§ Dataset

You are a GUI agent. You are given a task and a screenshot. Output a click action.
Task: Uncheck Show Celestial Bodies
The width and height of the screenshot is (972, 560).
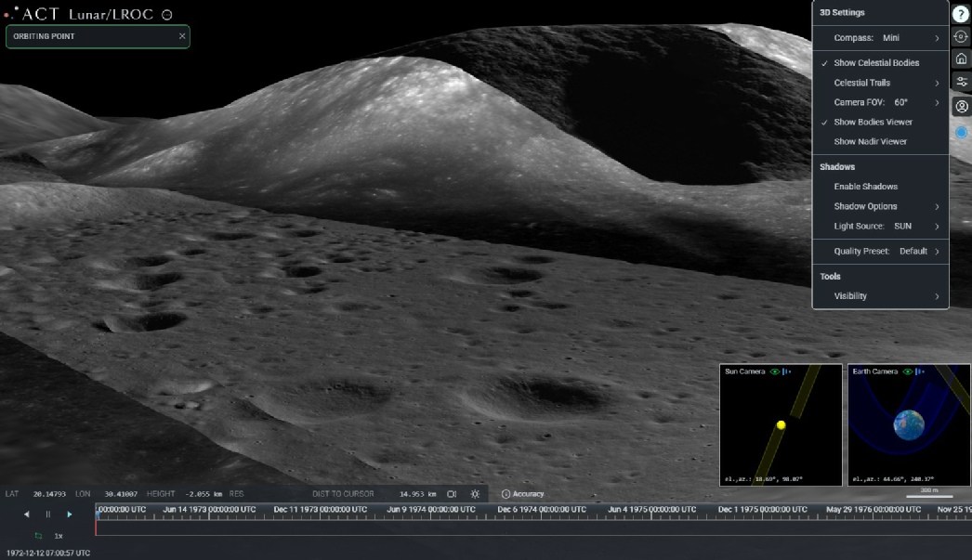[875, 63]
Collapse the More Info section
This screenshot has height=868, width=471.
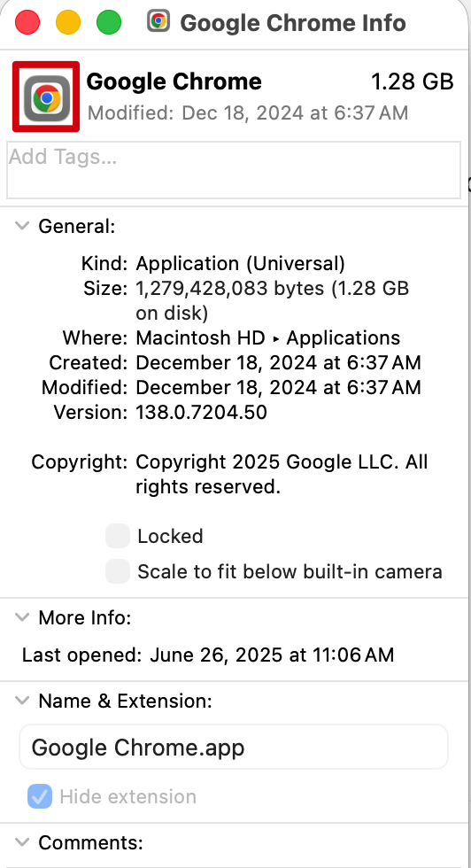click(22, 617)
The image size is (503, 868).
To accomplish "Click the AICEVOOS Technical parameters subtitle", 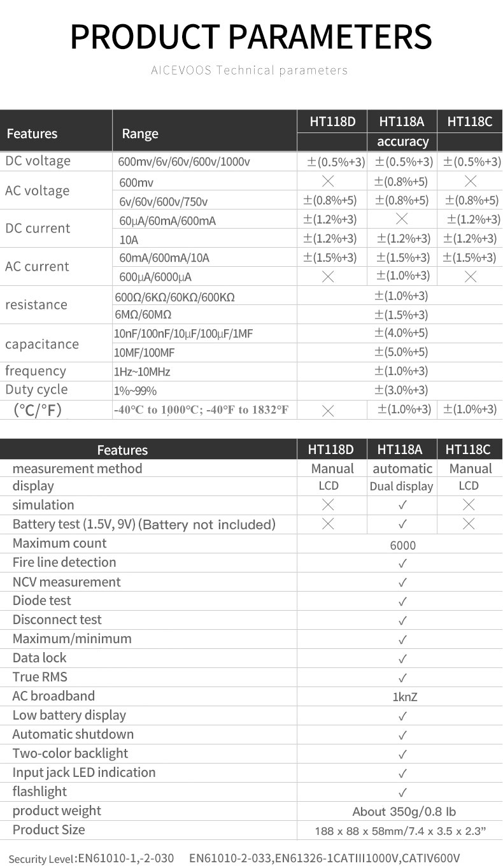I will (250, 70).
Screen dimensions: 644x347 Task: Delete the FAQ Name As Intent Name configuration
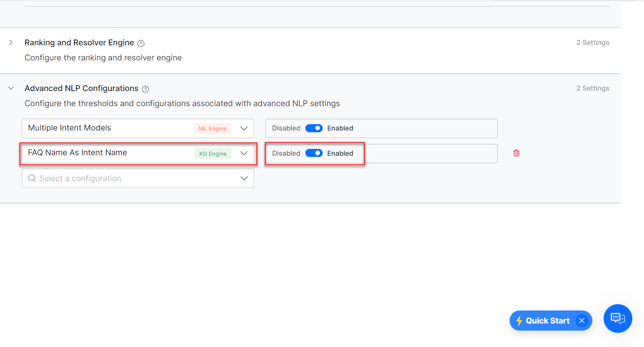pos(516,153)
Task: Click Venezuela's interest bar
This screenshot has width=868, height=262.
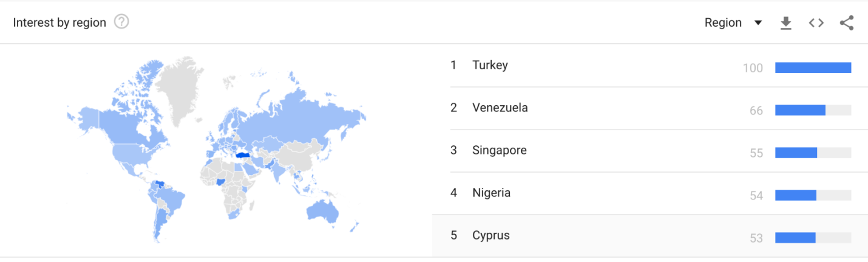Action: (813, 110)
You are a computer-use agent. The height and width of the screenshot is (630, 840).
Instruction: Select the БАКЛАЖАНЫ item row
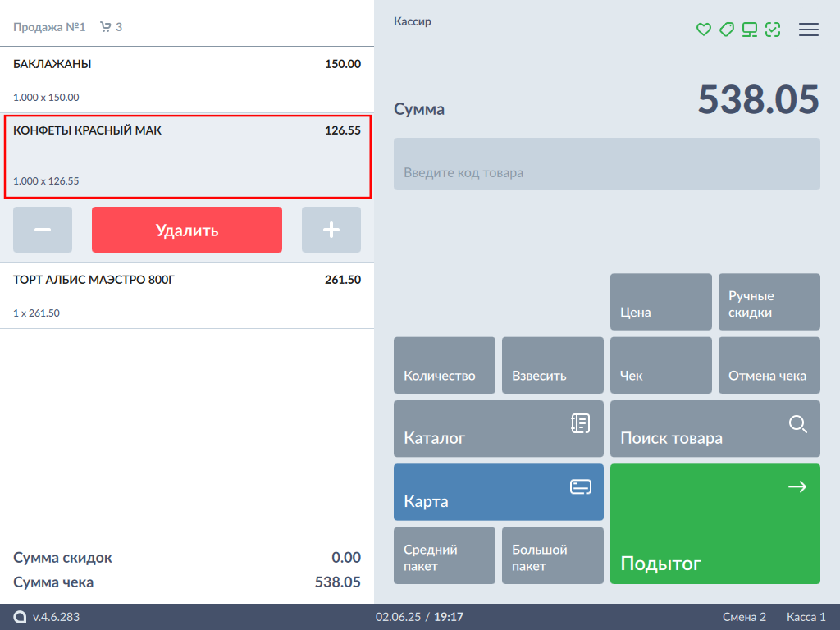pyautogui.click(x=187, y=80)
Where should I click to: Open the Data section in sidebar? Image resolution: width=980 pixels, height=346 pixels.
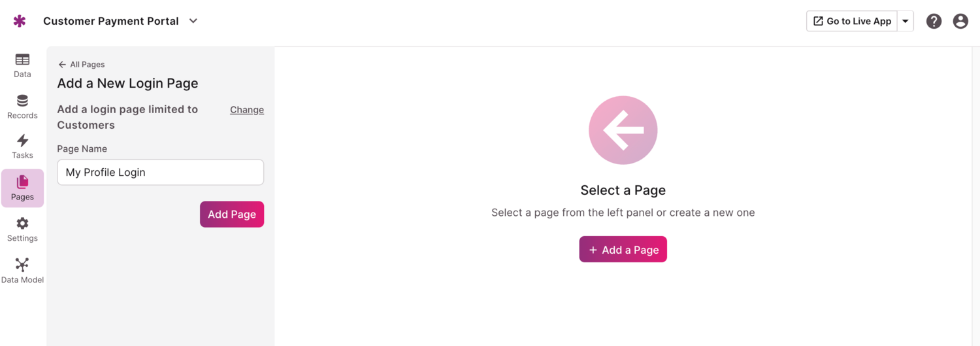22,65

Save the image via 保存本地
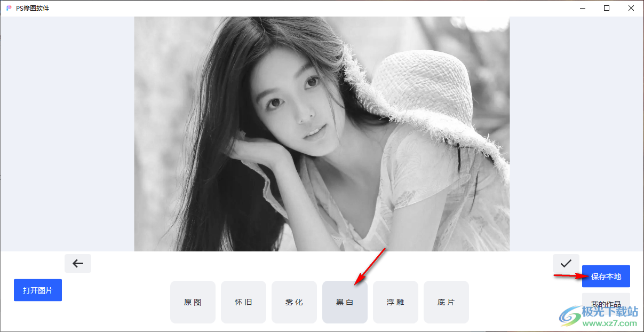click(x=606, y=276)
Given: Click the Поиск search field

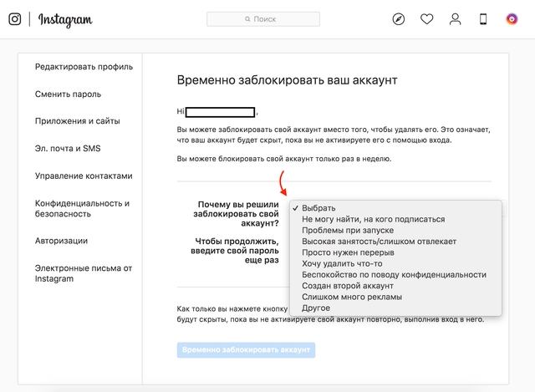Looking at the screenshot, I should click(x=262, y=18).
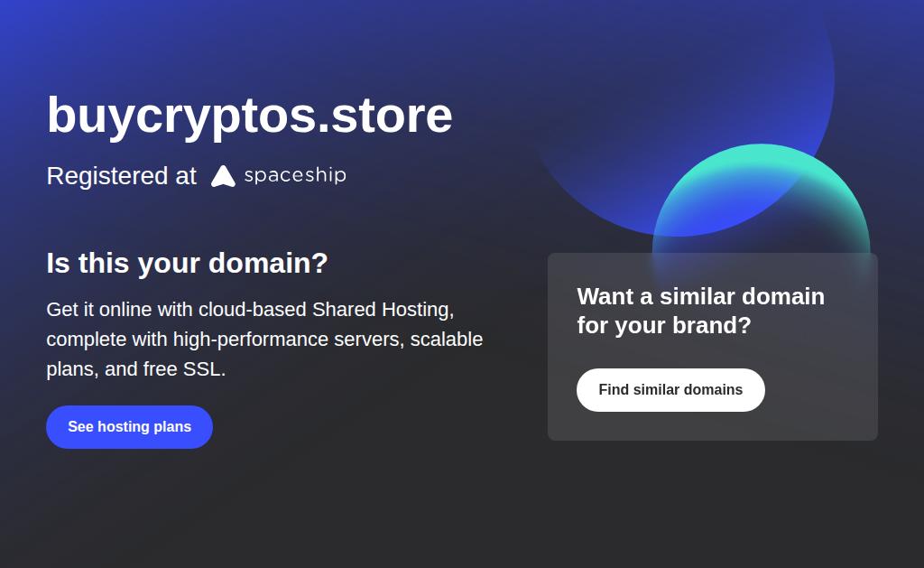Click the "Want a similar domain" heading line

[700, 296]
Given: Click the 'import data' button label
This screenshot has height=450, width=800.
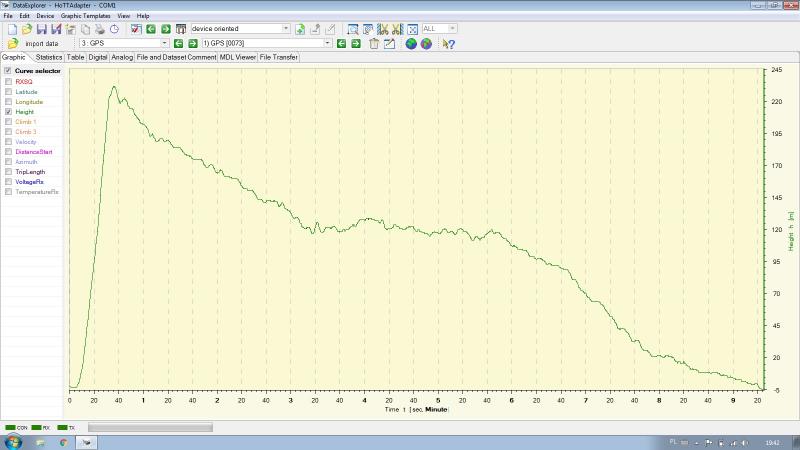Looking at the screenshot, I should tap(42, 44).
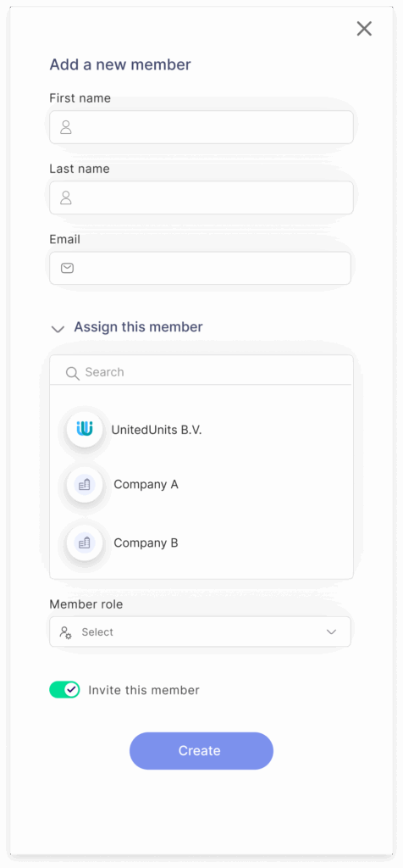Click the Create button
Image resolution: width=403 pixels, height=868 pixels.
(202, 751)
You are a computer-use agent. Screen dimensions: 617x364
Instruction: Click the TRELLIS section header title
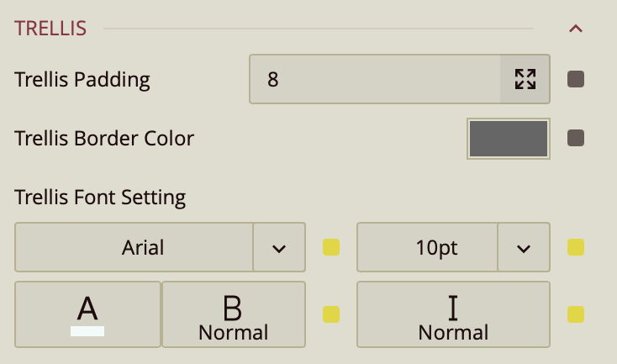(x=50, y=29)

§ What you are asked to do
Each line above with the word "agent" needs to be copied.

§ Solution to the problem
You are a GUI agent. You are given a task and a screenshot. Output a click action.
You are a computer-use agent. The height and width of the screenshot is (630, 840).
You are a computer-use agent. Screen dimensions: 617x364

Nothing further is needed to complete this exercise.